Jak się pozbyć szkodników: część 5 - norniki polne i karczowniki
Norniki i karczowniki to również szkodniki ogrodów i sadów, ale w odróżnieniu od kreta, są zwierzętami roślinożernymi, żywiącymi się różnymi częściami roślin.
Karczownik jest dużym szaro-brunatnym gryzoniem, mniej więcej rozmiarów szczura, z długim ogonem. Ziemię z nor i korytarzy wyrzuca na zewnątrz w postaci kopców, ale mniejszych niż te, które usypują krety. Lubi tereny dość wilgotne.
Z kolei nornik polny jest zbliżony wielkością do myszy, ale ma krótszy ogon, długości 2,5-3,5 cm. Bardzo szybko się mnoży i potrafi błyskawicznie opanować ogród całym stadem. Najliczniej występuje w sierpniu i we wrześniu. Poza tym w okresie jesienno-zimowym potrafi być równie aktywny i płodny jak w sezonie, jeśli tylko znajdzie wygodną i bezpieczną kryjówkę w postaci ogrodowego domku lub altanki.
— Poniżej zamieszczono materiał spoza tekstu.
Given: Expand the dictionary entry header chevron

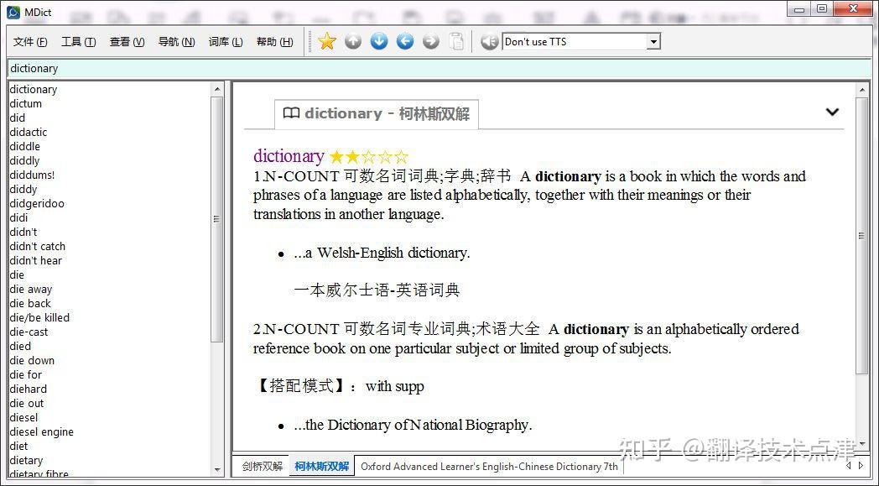Looking at the screenshot, I should 832,111.
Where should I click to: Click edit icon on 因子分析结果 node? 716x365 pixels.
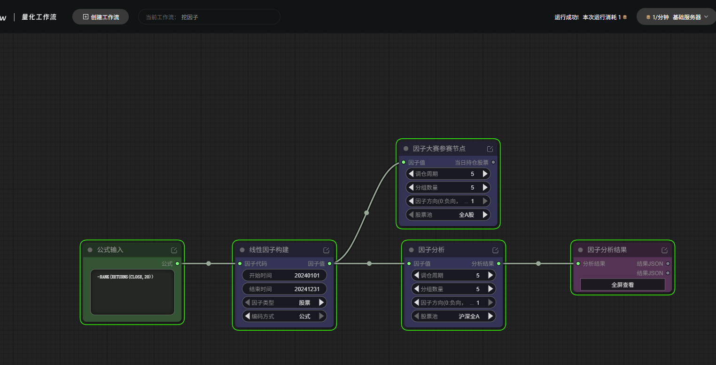[x=665, y=250]
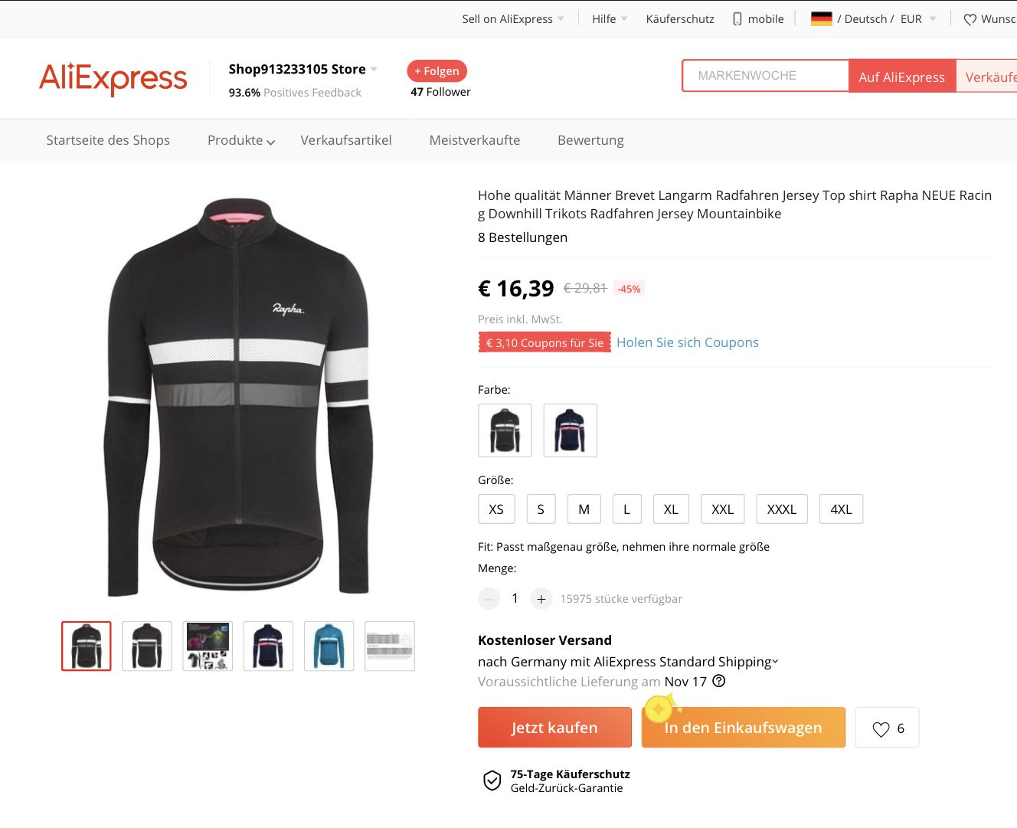The width and height of the screenshot is (1017, 828).
Task: Choose size M option
Action: [x=584, y=509]
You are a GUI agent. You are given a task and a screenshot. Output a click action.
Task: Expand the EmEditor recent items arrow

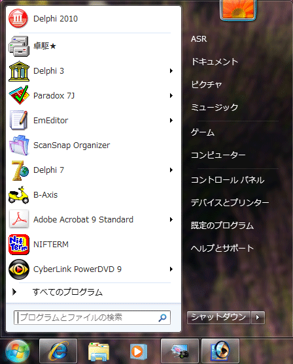click(x=171, y=120)
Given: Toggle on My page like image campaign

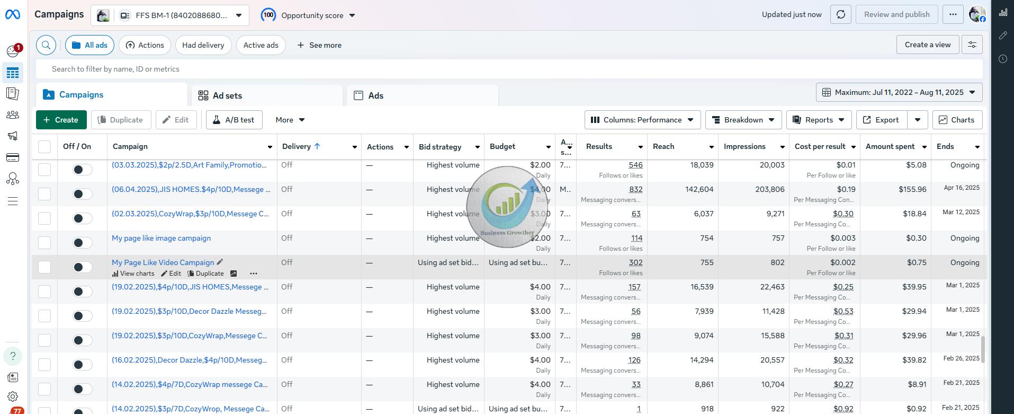Looking at the screenshot, I should point(82,243).
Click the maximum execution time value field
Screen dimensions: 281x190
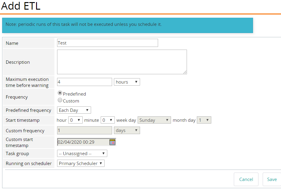[x=84, y=82]
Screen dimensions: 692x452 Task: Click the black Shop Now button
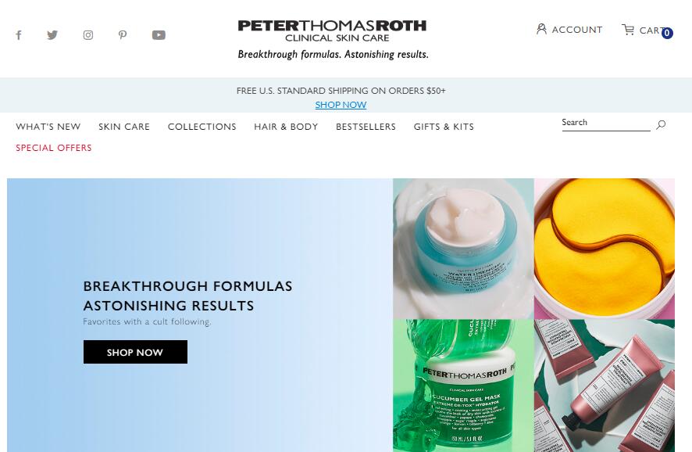135,352
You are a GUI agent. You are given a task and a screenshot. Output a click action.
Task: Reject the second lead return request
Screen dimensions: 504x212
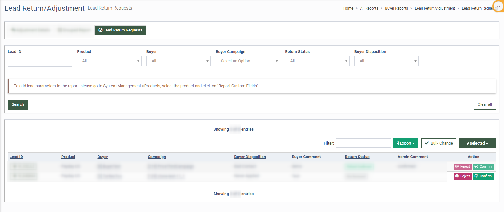(462, 176)
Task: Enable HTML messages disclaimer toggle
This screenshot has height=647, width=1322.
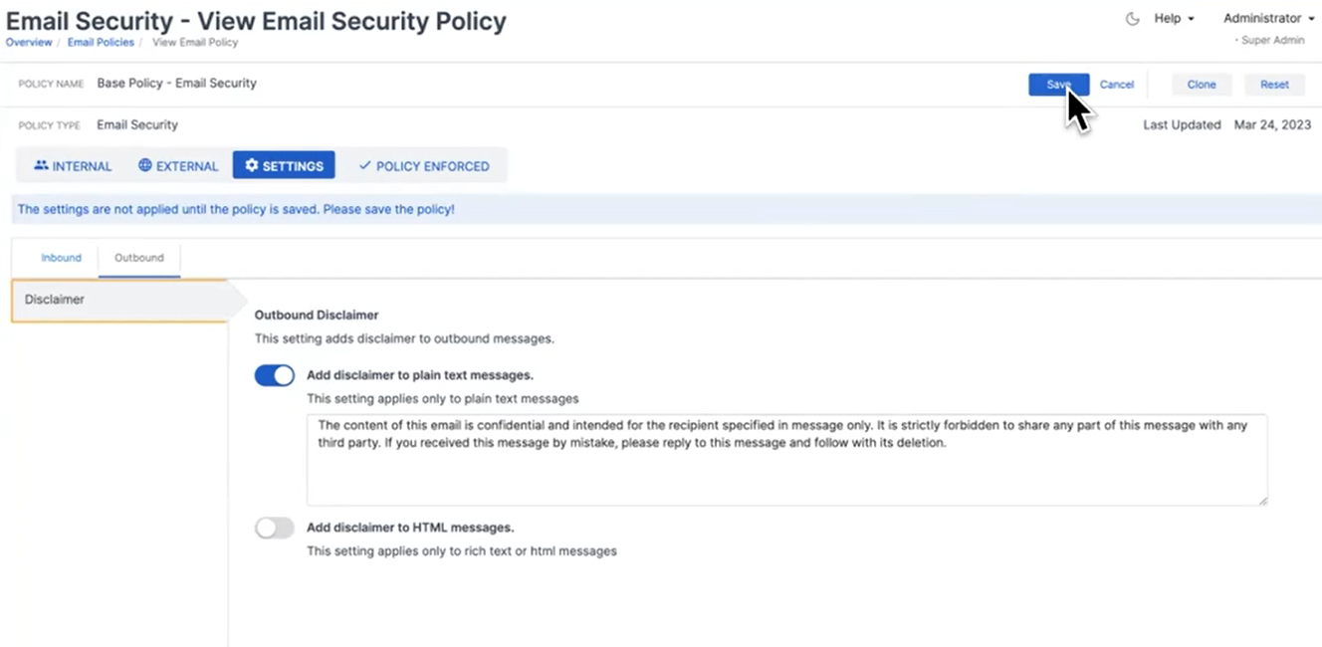Action: (x=275, y=528)
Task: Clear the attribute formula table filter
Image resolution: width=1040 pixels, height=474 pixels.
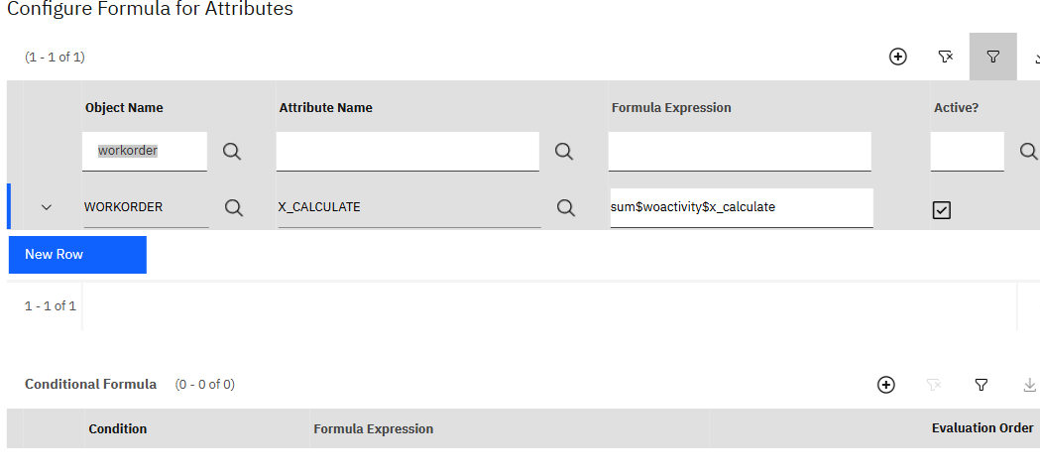Action: pyautogui.click(x=946, y=57)

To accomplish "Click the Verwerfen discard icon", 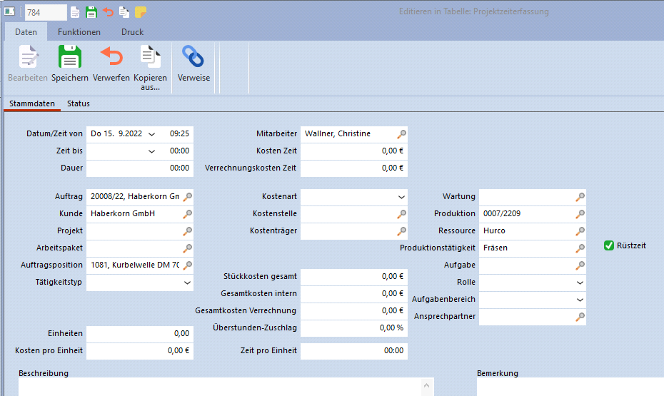I will (x=111, y=57).
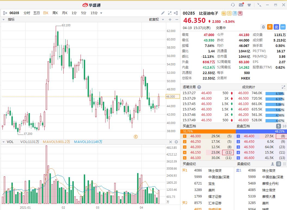Collapse the right-side quote panel
The image size is (287, 210).
pyautogui.click(x=176, y=13)
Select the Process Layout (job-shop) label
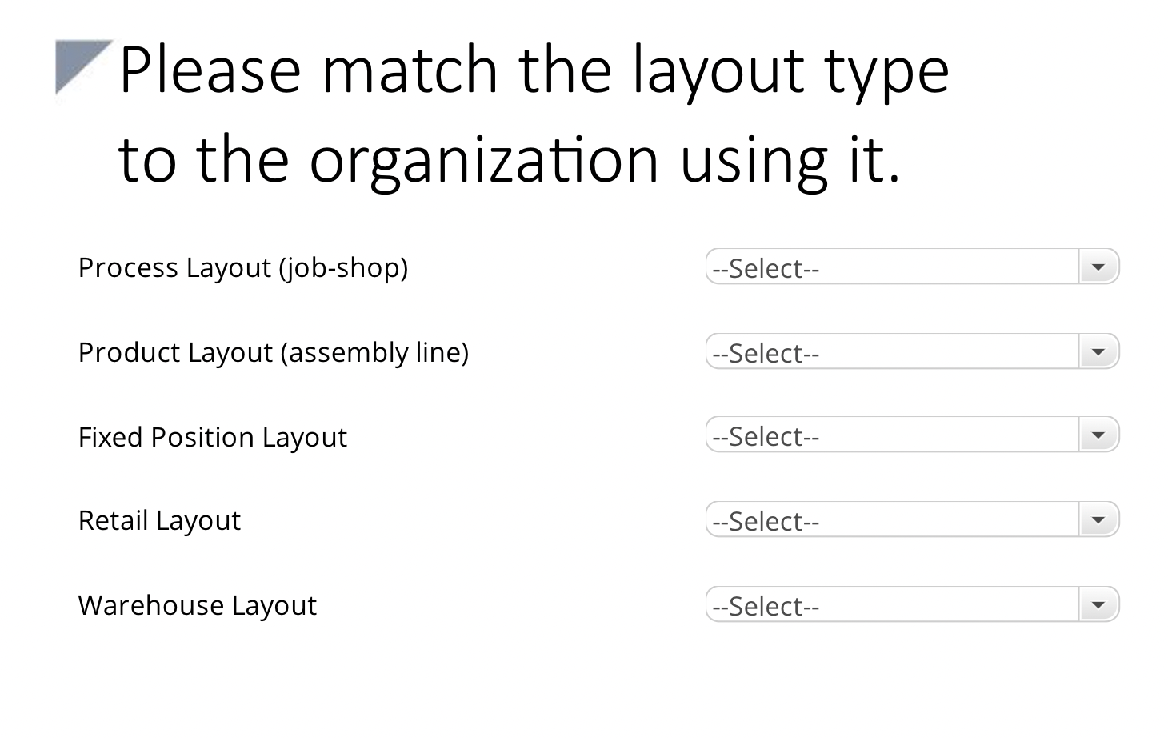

Oba gryzonie potrafią dokonać prawdziwych spustoszeń w ogrodzie, zjadając korzenie, bulwy, cebulki wielu roślin, a nawet dużych drzew.
Walcząc z tymi gryzoniami można zastosować, podobne ja w przypadku kreta, odstraszacze dźwiękowe i zapachowe. Zdarza się czasami, że te gryzonie złapią się w pułapki żywołowne lub sprężynowe. Do ich zwalczania używa się też trutek. Z tą metodą należy jednak uważać, jeśli w ogrodzie bywają małe dzieci, psy lub koty. Trutkę umieszcza się w dołkach, znajdujących się na szlakach gryzoni lub w pobliżu ich nor. Z wierzchu dołek przykrywa się matą słomianą, deską lub darnią.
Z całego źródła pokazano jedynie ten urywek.